DESCRIPTION OF THE TASK: Copy out, word for word, the lines of the entries below between the line holding "Viewport: 634px width, 337px" and the line holding "pos(22,436)", inclusive, and nothing else.

GIVEN RECORDS:
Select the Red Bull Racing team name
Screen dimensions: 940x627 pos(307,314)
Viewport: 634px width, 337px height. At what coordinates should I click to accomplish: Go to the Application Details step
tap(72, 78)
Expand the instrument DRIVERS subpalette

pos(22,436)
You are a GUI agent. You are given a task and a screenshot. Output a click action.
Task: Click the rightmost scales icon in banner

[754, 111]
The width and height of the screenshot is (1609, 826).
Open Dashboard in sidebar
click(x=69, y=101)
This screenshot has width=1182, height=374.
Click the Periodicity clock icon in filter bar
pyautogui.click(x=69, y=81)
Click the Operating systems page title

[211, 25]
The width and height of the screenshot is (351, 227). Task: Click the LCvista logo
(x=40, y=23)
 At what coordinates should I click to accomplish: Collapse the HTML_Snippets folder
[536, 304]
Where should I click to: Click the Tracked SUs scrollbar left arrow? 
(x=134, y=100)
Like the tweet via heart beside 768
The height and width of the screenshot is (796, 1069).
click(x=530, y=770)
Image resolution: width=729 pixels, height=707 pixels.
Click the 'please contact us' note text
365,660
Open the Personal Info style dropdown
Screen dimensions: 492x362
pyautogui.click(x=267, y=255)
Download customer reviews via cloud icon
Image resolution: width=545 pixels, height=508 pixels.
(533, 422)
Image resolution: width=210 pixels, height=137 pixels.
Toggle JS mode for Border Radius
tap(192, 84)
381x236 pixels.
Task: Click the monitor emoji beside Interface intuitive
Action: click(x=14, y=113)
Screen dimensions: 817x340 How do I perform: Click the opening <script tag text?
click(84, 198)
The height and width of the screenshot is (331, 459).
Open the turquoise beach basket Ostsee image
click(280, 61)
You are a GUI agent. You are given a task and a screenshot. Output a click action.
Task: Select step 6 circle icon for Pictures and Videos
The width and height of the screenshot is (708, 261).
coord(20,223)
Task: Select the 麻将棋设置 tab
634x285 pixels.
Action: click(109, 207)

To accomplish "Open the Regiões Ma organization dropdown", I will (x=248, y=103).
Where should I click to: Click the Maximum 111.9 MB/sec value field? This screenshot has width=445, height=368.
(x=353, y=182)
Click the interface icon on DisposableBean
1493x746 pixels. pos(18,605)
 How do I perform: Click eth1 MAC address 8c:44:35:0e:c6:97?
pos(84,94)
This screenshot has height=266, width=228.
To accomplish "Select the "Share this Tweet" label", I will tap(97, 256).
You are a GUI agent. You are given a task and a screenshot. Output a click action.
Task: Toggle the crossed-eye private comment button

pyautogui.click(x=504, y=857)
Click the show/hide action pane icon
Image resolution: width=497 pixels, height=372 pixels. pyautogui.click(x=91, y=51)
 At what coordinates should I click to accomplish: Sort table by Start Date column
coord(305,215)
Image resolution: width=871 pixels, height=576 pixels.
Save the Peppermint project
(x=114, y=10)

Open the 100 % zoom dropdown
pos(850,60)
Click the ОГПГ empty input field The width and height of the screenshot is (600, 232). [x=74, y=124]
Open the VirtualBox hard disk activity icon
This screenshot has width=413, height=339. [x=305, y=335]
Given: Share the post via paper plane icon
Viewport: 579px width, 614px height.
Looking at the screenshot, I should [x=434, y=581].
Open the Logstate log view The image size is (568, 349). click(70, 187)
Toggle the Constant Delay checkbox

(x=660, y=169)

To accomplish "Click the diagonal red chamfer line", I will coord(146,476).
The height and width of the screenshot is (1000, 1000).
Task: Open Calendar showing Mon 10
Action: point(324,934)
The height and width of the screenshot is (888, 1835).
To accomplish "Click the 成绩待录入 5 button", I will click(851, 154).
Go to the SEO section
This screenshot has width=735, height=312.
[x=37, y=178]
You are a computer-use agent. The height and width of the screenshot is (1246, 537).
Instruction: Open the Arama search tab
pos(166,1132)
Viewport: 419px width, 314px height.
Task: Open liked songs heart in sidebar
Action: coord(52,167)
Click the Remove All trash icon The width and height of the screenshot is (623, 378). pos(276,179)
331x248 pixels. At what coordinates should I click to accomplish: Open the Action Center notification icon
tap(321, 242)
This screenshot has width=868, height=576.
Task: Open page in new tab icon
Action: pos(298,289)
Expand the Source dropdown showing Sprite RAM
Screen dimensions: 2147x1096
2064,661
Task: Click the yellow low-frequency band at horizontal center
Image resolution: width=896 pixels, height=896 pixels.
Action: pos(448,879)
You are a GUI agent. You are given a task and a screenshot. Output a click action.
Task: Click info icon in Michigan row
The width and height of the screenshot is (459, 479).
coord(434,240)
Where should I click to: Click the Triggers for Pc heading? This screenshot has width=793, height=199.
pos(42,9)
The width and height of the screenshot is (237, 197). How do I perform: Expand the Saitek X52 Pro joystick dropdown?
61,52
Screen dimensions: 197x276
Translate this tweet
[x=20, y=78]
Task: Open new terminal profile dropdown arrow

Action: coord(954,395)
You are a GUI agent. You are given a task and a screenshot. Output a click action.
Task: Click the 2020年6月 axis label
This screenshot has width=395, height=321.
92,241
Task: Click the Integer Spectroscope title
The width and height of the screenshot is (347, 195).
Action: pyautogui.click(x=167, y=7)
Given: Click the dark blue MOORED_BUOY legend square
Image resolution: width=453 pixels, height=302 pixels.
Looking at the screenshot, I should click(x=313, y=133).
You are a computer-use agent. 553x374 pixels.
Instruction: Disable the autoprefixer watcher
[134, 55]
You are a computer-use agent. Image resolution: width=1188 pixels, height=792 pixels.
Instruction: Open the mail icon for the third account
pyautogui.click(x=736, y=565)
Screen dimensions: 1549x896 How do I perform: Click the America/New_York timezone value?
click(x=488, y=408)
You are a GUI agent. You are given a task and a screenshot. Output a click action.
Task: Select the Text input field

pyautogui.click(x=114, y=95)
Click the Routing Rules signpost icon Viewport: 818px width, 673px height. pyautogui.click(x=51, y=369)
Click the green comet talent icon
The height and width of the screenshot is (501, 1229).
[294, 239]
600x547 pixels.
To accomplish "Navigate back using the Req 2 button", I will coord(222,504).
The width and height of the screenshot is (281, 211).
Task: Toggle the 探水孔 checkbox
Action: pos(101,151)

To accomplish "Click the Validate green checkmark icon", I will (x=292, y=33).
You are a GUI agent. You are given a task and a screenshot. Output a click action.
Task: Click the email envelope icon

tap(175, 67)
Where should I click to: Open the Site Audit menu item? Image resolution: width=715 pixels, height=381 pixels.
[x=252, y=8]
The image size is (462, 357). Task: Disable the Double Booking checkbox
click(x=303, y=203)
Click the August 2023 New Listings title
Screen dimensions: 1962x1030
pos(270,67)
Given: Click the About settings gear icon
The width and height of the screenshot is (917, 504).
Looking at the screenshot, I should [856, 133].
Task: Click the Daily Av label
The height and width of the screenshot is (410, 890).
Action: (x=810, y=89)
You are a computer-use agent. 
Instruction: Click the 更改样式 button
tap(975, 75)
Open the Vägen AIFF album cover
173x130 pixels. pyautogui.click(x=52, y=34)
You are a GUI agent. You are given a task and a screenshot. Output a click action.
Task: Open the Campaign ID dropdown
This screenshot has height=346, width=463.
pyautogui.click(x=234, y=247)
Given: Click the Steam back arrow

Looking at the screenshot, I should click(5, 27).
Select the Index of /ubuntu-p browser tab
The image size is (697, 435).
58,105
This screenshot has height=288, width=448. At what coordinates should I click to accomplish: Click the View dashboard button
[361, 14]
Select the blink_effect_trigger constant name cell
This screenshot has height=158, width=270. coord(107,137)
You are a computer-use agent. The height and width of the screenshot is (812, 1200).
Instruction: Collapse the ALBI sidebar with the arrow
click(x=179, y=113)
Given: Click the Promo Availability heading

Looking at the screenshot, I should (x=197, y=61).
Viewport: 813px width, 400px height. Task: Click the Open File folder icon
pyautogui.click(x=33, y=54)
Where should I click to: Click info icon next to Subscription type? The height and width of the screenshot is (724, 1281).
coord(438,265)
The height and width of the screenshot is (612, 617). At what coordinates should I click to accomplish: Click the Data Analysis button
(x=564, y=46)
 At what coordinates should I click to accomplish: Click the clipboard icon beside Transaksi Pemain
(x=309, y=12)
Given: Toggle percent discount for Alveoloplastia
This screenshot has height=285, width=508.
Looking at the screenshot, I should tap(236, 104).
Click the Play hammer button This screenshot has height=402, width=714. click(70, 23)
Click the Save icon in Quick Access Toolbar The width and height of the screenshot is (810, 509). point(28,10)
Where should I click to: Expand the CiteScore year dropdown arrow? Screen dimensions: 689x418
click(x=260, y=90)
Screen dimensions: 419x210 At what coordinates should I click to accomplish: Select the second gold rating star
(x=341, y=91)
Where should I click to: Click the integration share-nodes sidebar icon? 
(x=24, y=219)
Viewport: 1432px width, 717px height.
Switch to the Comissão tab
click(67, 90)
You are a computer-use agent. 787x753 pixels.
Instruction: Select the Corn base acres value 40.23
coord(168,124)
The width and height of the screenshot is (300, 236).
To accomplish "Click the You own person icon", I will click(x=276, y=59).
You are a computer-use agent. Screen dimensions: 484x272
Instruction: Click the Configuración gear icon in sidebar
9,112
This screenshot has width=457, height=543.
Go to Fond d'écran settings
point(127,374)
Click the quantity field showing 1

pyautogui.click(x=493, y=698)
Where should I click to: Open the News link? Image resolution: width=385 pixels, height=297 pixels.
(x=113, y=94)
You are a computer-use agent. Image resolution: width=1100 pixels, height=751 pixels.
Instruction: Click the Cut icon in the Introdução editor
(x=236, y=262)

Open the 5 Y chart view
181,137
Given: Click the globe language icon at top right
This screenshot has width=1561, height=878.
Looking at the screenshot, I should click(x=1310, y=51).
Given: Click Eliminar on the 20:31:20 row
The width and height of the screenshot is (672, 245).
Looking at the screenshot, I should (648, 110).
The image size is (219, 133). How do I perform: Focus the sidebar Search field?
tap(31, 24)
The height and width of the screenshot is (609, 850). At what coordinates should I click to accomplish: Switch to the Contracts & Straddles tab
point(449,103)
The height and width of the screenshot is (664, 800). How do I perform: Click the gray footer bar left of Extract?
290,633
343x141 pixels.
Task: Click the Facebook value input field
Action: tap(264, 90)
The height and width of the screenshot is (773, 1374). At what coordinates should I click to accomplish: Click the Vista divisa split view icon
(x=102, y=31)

WRITTEN REPLY:
Viewport: 634px width, 337px height. At what coordinates should I click to accomplish: Go to the Application Details step
tap(72, 78)
Expand the instrument DRIVERS subpalette

pos(22,436)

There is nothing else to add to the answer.